TO DO ::
Two lines in the listing below mark the span: one contains "Пароль (75, 2137)" and one contains "Onsite Support (659, 2049)". Reproduce both of them and everything between, exactly.

EXTRACTED MATERIAL ::
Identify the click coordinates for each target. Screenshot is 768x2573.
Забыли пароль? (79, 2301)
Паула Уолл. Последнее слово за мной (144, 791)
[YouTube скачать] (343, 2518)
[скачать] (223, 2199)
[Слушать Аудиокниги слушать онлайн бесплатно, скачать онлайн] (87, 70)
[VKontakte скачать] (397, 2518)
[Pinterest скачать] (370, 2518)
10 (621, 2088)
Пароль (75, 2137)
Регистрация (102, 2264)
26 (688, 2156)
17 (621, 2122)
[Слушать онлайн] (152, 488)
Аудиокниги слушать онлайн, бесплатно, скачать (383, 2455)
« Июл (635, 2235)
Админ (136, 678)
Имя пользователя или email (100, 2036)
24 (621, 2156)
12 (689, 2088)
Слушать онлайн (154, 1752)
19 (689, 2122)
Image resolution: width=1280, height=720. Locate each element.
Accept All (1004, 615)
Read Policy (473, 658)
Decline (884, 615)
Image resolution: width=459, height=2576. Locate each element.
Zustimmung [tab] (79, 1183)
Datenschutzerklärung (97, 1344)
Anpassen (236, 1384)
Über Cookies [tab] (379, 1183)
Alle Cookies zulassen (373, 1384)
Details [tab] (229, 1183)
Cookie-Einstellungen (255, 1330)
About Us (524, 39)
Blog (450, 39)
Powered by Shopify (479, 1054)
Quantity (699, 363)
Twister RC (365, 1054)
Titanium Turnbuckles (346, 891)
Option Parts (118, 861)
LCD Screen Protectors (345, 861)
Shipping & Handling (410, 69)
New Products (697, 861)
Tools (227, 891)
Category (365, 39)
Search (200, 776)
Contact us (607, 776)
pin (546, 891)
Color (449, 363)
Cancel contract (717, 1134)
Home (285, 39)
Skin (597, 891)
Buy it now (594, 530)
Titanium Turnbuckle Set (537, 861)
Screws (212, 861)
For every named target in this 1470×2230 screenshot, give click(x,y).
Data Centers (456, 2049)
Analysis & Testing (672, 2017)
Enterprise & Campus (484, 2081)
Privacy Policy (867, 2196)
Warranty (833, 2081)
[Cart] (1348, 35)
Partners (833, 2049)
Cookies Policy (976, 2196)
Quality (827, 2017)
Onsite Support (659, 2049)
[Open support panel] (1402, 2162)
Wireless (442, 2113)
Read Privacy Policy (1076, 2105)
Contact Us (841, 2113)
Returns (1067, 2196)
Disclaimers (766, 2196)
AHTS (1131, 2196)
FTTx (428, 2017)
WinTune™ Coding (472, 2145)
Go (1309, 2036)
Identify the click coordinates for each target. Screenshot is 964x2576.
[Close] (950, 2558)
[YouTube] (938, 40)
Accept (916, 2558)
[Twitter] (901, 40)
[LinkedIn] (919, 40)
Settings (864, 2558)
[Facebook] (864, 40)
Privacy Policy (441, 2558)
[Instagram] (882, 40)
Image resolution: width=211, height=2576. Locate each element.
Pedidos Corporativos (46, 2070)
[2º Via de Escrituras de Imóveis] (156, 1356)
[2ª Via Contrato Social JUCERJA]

ANSWER SPACE ::
Пароль (75, 2137)
Регистрация (102, 2264)
26 (688, 2156)
17 (621, 2122)
[Слушать онлайн] (152, 488)
Аудиокниги слушать онлайн, бесплатно, скачать (383, 2455)
« Июл (635, 2235)
Админ (136, 678)
Имя пользователя или email (100, 2036)
24 (621, 2156)
12 (689, 2088)
Слушать онлайн (154, 1752)
19 (689, 2122)
Image resolution: width=1280, height=720. Locate each element.
Accept All (1004, 615)
Read Policy (473, 658)
Decline (884, 615)
Image resolution: width=459, height=2576. Locate each element.
Zustimmung [tab] (79, 1183)
Datenschutzerklärung (97, 1344)
Anpassen (236, 1384)
Über Cookies [tab] (379, 1183)
Alle Cookies zulassen (373, 1384)
Details [tab] (229, 1183)
Cookie-Einstellungen (255, 1330)
About Us (524, 39)
Blog (450, 39)
Powered by Shopify (479, 1054)
Quantity (699, 363)
Twister RC (365, 1054)
Titanium Turnbuckles (346, 891)
Option Parts (118, 861)
LCD Screen Protectors (345, 861)
Shipping & Handling (410, 69)
New Products (697, 861)
Tools (227, 891)
Category (365, 39)
Search (200, 776)
Contact us (607, 776)
pin (546, 891)
Color (449, 363)
Cancel contract (717, 1134)
Home (285, 39)
Skin (597, 891)
Buy it now (594, 530)
Titanium Turnbuckle Set (537, 861)
Screws (212, 861)
For every named target in this 1470×2230 screenshot, give click(x,y).
Data Centers (456, 2049)
Analysis & Testing (672, 2017)
Enterprise & Campus (484, 2081)
Privacy Policy (867, 2196)
Warranty (833, 2081)
[Cart] (1348, 35)
Partners (833, 2049)
Cookies Policy (976, 2196)
Quality (827, 2017)
Onsite Support (659, 2049)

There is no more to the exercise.